Now, in this important and governing matter of law, the Egyptian mind did not take the Semitic view. God appeared to the Egyptian, not so much in the character of the direct originator, as in that of the ultimate guardian of the law, in our sense of these words. They had had kings who had been wise legislators, and the complete punishment for violations of the law would be in the life to come.

A review, then, of the whole field makes it appear highly improbable that the Egyptians were Semites.

But if they were neither African nor Semitic, what were they? There are not many alternatives to choose from. The process soon arrives at a complete exhaustion. They must have been--there is no other possible race left--mainly Aryan: that is, of the same race as ourselves.

There is no antecedent improbability in this. That an Aryan wave should have reached the Nile was, indeed, less improbable than that others, as was the case, should have reached the Ganges and the Thames. That one had not, would almost have needed explanation.

That the Egyptians themselves had not the faintest trace, either of a tradition, or of a suspicion, that it had been so, is only what we might have been sure of. No other branch of the race, from the Ganges to the Thames, had preserved any record of their ancestors' migrations, or any tradition of their old home, or of their parentage. This only shows--which will explain much--that the migration took place at so remote a period, so long before the invention of letters, that we feel as if it might have resulted from some displacement, or variation, of the axis of our earth in the glacial epoch.

That the complexion of the Egyptians is not so fair as that of Europeans, is a remark of no weight. Europeans may have become fairer by the operation of causes analogous to those which made the Egyptians darker. Among the Hindoos, the Brahman, who is indubitably Aryan, is generally as dark as the Egyptian was. The colour of the Egyptian may have been heightened in precisely the same way as that of the Brahman; first, by intermixture with the previous possessors of the soil, and afterwards by exposure through a long series of generations, with but little clothing, to the floods of light and heat of a perennially cloudless and all but tropical sun.

They might, on their arrival, have found an Ethiopic race in possession of the valley of the Nile, and having come from a distance with but few women, may have largely intermarried with the conquered, and displaced aborigines.

That there had been some intermixture may be inferred from the complexion of the Egyptians, and from the thickening of their features.
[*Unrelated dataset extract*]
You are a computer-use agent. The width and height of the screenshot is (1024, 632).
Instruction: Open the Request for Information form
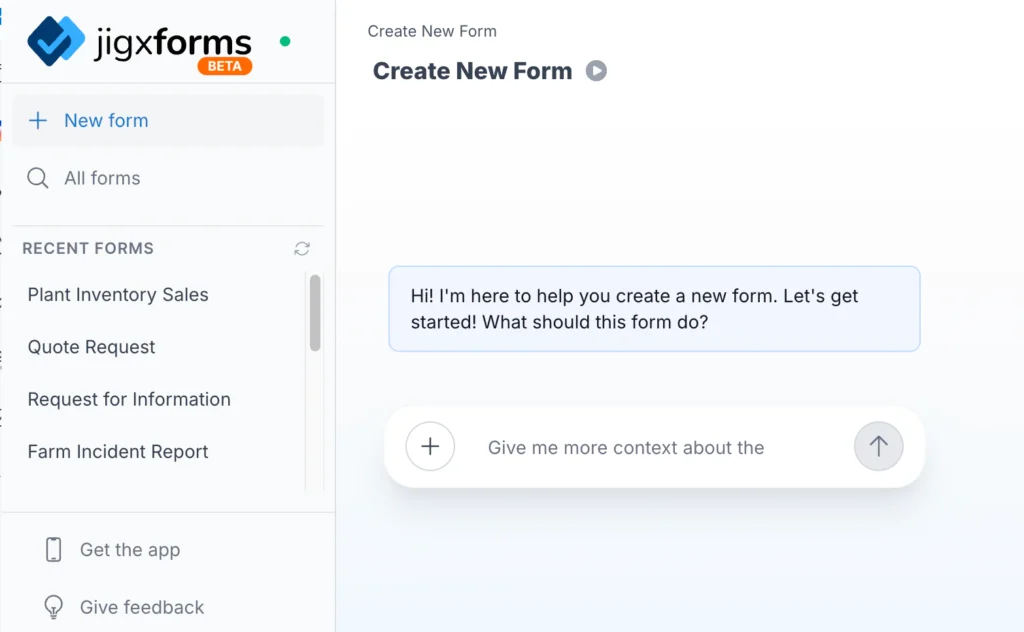[129, 399]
There is also a moral argument in favour of this supposition in the fact that the Egyptians never, even in their best days, showed repugnance to intermarriage with the Ethiopians, or even to being ruled by Ethiopian sovereigns. They followed Tirhakah and Sabaco into Syria just as readily as they had followed Sethos and Rameses. We see on the sculptures the Ethiopian Queen of Amenophis.

Had the language been manifestly Aryan in its roots and structure, this, under the circumstances, would have been conclusively in favour of our supposition. Its not being so is, however, not conclusive against it. The Northmen, who invaded, and settled in Normandy, abandoned their own language, and adopted that of France. Again, the Norman invasion led to a great modification of the language of England, but the new tongue was not that of the invaders. Indeed, it seems only in accordance with what might have been expected--that the non-Aryan element in the people having been so potent as, to a great extent, to cloud the Aryan complexion, and coarsen the Aryan features, the language which was ultimately formed, should not have been, to any great extent, Aryan.
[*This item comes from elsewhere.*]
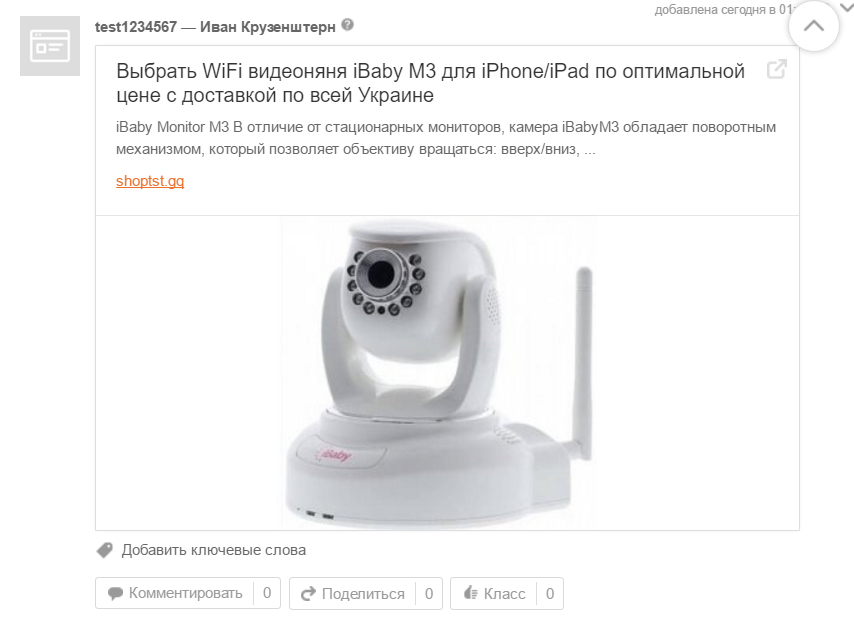Click the gray page avatar icon
The image size is (854, 636).
[x=50, y=46]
We find caste existing in Egypt from the earliest times. This becomes intelligible on the supposition of an Aryan origin. It is a parallelism to what took place on the ground occupied in India by another, but later, offset of this race. Caste could not develop itself spontaneously in the bosom of an indigenous, and homogeneous people. It is impossible to conceive such a phenomenon under such circumstances. It must be the result of two causes: foreign conquest, and pride of blood. As to the former, we are sure that there could have been no other means by which the Egyptians could have been introduced into the valley of the Nile, as they were not indigenous Africans; and as to pride of blood, we know that this feeling exists so strongly among Aryan peoples, that it may almost be regarded as one of the characteristics of the race. It was natural, therefore, that, wherever they came to dwell on the same ground with a conquered and subject population of a colour different from their own, they should introduce this, or some equivalent, organization of society. If they had found a dark race in Europe we should have had caste in Europe; but here the hardness of the struggle for existence in old times, aided by the absence of difference in colour between the conquerors and the conquered, made it impossible. In all European aristocracies, whatever may have been their origin, we can detect traces of this old Aryan disposition towards exclusiveness founded on pride of blood.
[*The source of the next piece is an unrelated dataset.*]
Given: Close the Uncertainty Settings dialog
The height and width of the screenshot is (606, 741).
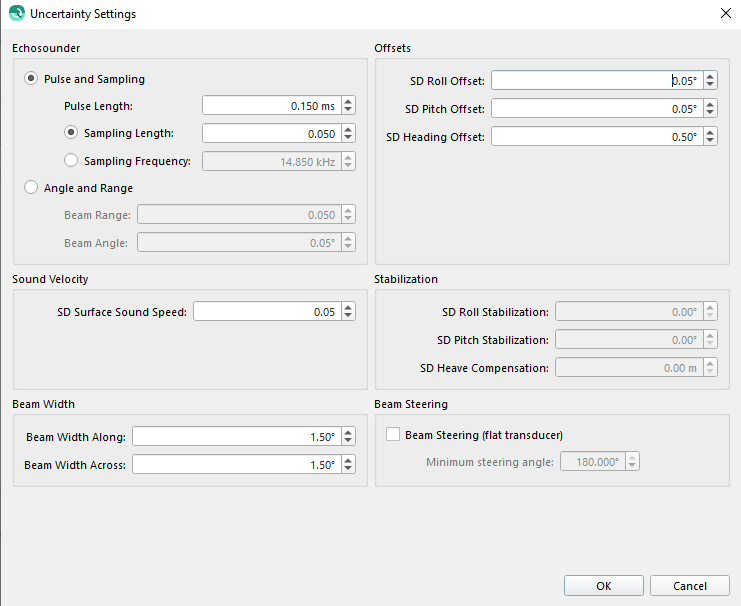Looking at the screenshot, I should pos(725,14).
In religion, which is for those times one of the surest criteria of race, there was so close an approximation of the gods, and of the whole system of Egypt, to those of Greece, that, as has been observed already, the Greeks supposed that the two were identical. They were in the habit of speaking of the deities of Egypt as the same as their own, only that in Egypt they had Egyptian names. Of course, it is impossible for any people to suppose that the religion of another people is identical with its own, unless the fundamental ideas of the two systems are the same. This similarity, then, indicates that they were both offsets from the same stock, and that they parted from the old home after the fundamental and governing ideas of the mythology they carried with them had been elaborated there.

But in this matter we may go much further than Greece. If we view all the Aryan religions collectively, we shall find that the one idea that was the life-giving principle in every one of the whole family was the belief in a future life. The Hindoo and the Persian, the Greek and the Roman, the Celt and the Teuton, all alike, as if by a common instinct, agreed in this. This, therefore, is distinctly Aryan, and no religion from which it is absent could belong to that race. How, then, and this is almost a crucial test, does the religion of old Egypt stand in this matter? Exactly as it ought to do, on the supposition that it had an Aryan origin. This was its central, its formative, its vital idea. It was this that built the thousand mighty temples in which the living might learn those virtues, and practise that piety, which would be their passport to the better world to come. It was this that embalmed the bodies of the dead, whose souls were still alive. Without it the religion of old Egypt could never have been a living force, nor anything but the merest mummy of a religion. At all events, without it, it could have had no origin in Aryan thought.

Another point to be considered is that of artistic tastes and aptitudes. These are shown most conspicuously in the architecture of a people, and the subsidiary architectonic arts of sculpture and painting; they may be followed also into the arts which minister to the conveniences and embellishments of everyday life, and which are chiefly exhibited in the style of the dress of a people, and of the furniture of their houses. Here, again, I think the working of the Aryan mind is seen in old Egypt. Their ideas and tastes in these matters were singularly in harmony with the ideas and tastes that have in all ages developed themselves in the bosom of Aryan communities wherever settled. On the whole, our taste approves of what they did in these applications of man's creative power, the necessary deductions having been made for the trammels which the fixity of their religious ideas imposed upon them; and for the fact that all that they did were but first unaided essays, uncorrected by comparisons with the arts of other people. When we consider what great disadvantages in this respect they worked under, we must come to the conclusion that no nation ever showed so much invention, or more native capacity for art. We cannot suppose that they borrowed from any other people the idea of the pillar with its ornamented capital; the arch; the ornamentation of buildings with the sculptured and painted forms of man, of animals, and of plants; the use of metallic colours; the art of making glass; the forms of their furniture; the art of embalming the dead; the art of writing; and a multitude of other arts which were in common practice among them in very remote times.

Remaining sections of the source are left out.